■ WORK ORDER ■
After locating "wetsuit (16, 2380)" in the listing below, copy that line and each one after it exactly, ending with the line that has "Robert Arthur (41, 1410)".

■ INPUT RECORDS ■
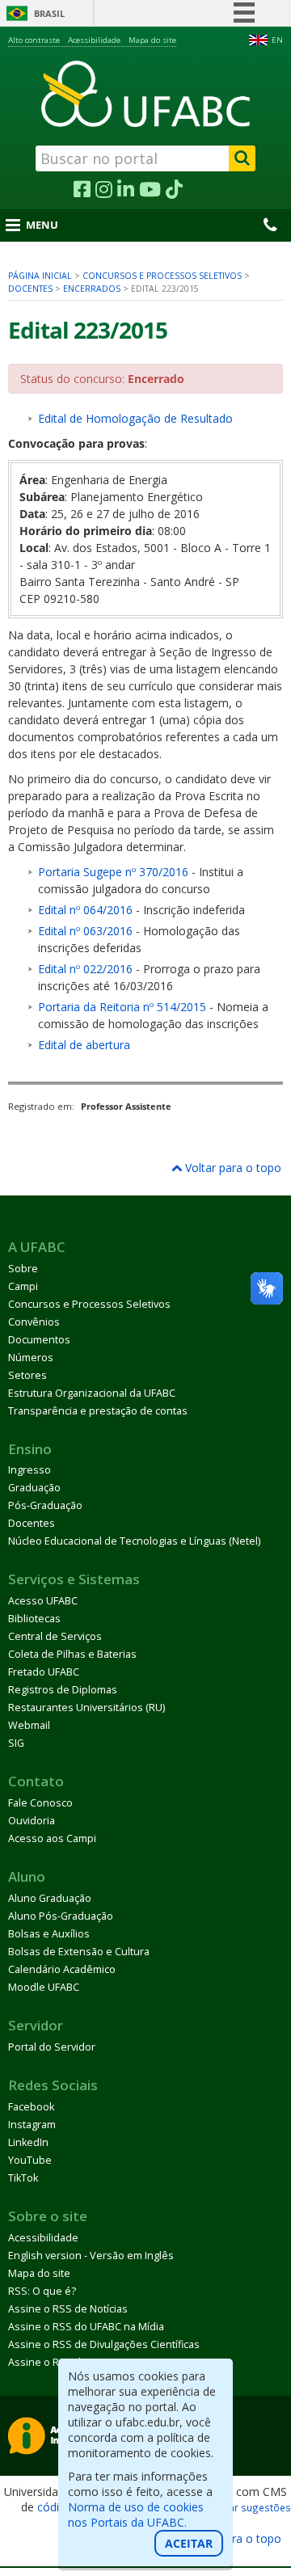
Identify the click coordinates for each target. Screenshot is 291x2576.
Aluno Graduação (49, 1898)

--

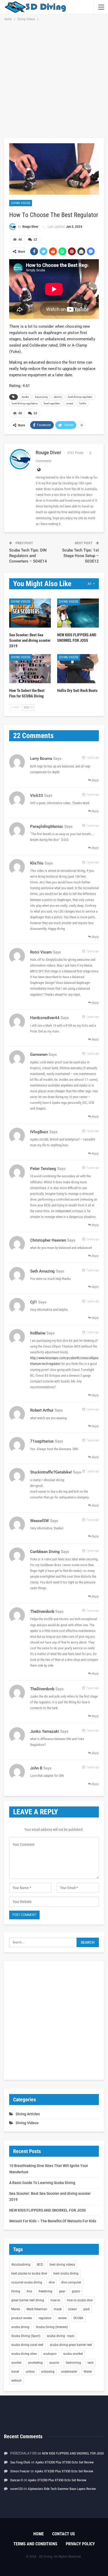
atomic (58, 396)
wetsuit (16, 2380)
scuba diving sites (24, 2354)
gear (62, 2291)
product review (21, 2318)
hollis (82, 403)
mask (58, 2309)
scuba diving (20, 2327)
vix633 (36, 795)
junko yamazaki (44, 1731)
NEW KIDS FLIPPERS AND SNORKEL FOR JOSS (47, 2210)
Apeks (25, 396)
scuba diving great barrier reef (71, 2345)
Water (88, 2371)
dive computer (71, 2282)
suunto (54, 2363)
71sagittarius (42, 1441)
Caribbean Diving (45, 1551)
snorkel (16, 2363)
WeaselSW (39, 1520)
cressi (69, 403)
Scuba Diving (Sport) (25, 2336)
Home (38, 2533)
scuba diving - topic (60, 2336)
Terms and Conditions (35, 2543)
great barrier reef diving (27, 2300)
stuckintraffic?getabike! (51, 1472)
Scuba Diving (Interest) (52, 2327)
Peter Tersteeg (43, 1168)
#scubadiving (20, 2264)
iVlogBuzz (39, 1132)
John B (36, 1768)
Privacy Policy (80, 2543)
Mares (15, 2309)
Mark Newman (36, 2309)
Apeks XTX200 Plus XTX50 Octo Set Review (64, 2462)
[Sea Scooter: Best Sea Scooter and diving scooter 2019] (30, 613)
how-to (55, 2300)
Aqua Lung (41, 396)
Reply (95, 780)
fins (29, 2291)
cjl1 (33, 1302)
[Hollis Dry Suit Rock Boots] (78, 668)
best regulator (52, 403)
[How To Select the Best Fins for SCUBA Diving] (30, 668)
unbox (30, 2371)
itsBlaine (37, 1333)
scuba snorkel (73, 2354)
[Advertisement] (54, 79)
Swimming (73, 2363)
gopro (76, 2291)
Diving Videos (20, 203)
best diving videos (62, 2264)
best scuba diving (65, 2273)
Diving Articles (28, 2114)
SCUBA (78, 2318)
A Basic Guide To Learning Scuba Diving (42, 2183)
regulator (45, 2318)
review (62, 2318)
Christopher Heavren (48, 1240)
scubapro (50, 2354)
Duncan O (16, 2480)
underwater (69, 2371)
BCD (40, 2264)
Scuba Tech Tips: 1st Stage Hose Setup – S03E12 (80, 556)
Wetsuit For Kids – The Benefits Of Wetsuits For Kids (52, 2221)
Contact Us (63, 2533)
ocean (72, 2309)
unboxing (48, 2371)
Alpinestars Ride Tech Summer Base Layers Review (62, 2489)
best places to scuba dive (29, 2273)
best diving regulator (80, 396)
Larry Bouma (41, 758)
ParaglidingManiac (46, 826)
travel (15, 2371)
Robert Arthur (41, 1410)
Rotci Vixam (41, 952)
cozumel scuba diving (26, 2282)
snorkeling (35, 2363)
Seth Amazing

■ RESPONSE TO THE EXERCISE ■
wetsuit (16, 2380)
scuba diving sites (24, 2354)
gear (62, 2291)
product review (21, 2318)
hollis (82, 403)
mask (58, 2309)
scuba diving (20, 2327)
vix633 (36, 795)
junko yamazaki (44, 1731)
NEW KIDS FLIPPERS AND SNORKEL FOR JOSS (47, 2210)
Apeks (25, 396)
scuba diving great barrier reef (71, 2345)
Water (88, 2371)
dive computer (71, 2282)
suunto (54, 2363)
71sagittarius (42, 1441)
Caribbean Diving (45, 1551)
snorkel (16, 2363)
WeaselSW (39, 1520)
cressi (69, 403)
Scuba Diving (Sport) (25, 2336)
Home (38, 2533)
scuba diving - topic (60, 2336)
Terms and Conditions (35, 2543)
great barrier reef diving (27, 2300)
stuckintraffic?getabike! (51, 1472)
Scuba Diving (Interest) (52, 2327)
Peter Tersteeg (43, 1168)
#scubadiving (20, 2264)
iVlogBuzz (39, 1132)
John B (36, 1768)
Privacy Policy (80, 2543)
Mares (15, 2309)
Mark Newman (36, 2309)
Apeks XTX200 Plus XTX50 Octo Set Review (64, 2462)
[Sea Scooter: Best Sea Scooter and diving scooter 2019] (30, 613)
how-to (55, 2300)
Aqua Lung (41, 396)
Reply (95, 780)
fins (29, 2291)
cjl1 (33, 1302)
[Hollis Dry Suit Rock Boots] (78, 668)
best regulator (52, 403)
[How To Select the Best Fins for SCUBA Diving] (30, 668)
unbox (30, 2371)
itsBlaine (37, 1333)
scuba snorkel (73, 2354)
[Advertisement] (54, 79)
Swimming (73, 2363)
gopro (76, 2291)
Diving Videos (20, 203)
best diving videos (62, 2264)
best scuba diving (65, 2273)
Diving Articles (28, 2114)
SCUBA (78, 2318)
A Basic Guide To Learning Scuba Diving (42, 2183)
regulator (45, 2318)
review (62, 2318)
Christopher Heavren (48, 1240)
scubapro (50, 2354)
Duncan O (16, 2480)
underwater (69, 2371)
BCD (40, 2264)
Scuba Tech Tips: 1st Stage Hose Setup – S03E12 (80, 556)
Wetsuit For Kids – The Benefits Of Wetsuits For Kids (52, 2221)
Contact Us (63, 2533)
ocean (72, 2309)
unboxing (48, 2371)
Alpinestars Ride Tech Summer Base Layers Review (62, 2489)
best places to scuba dive (29, 2273)
best diving regulator (80, 396)
Larry Bouma (41, 758)
ParaglidingManiac (46, 826)
travel (15, 2371)
Robert Arthur (41, 1410)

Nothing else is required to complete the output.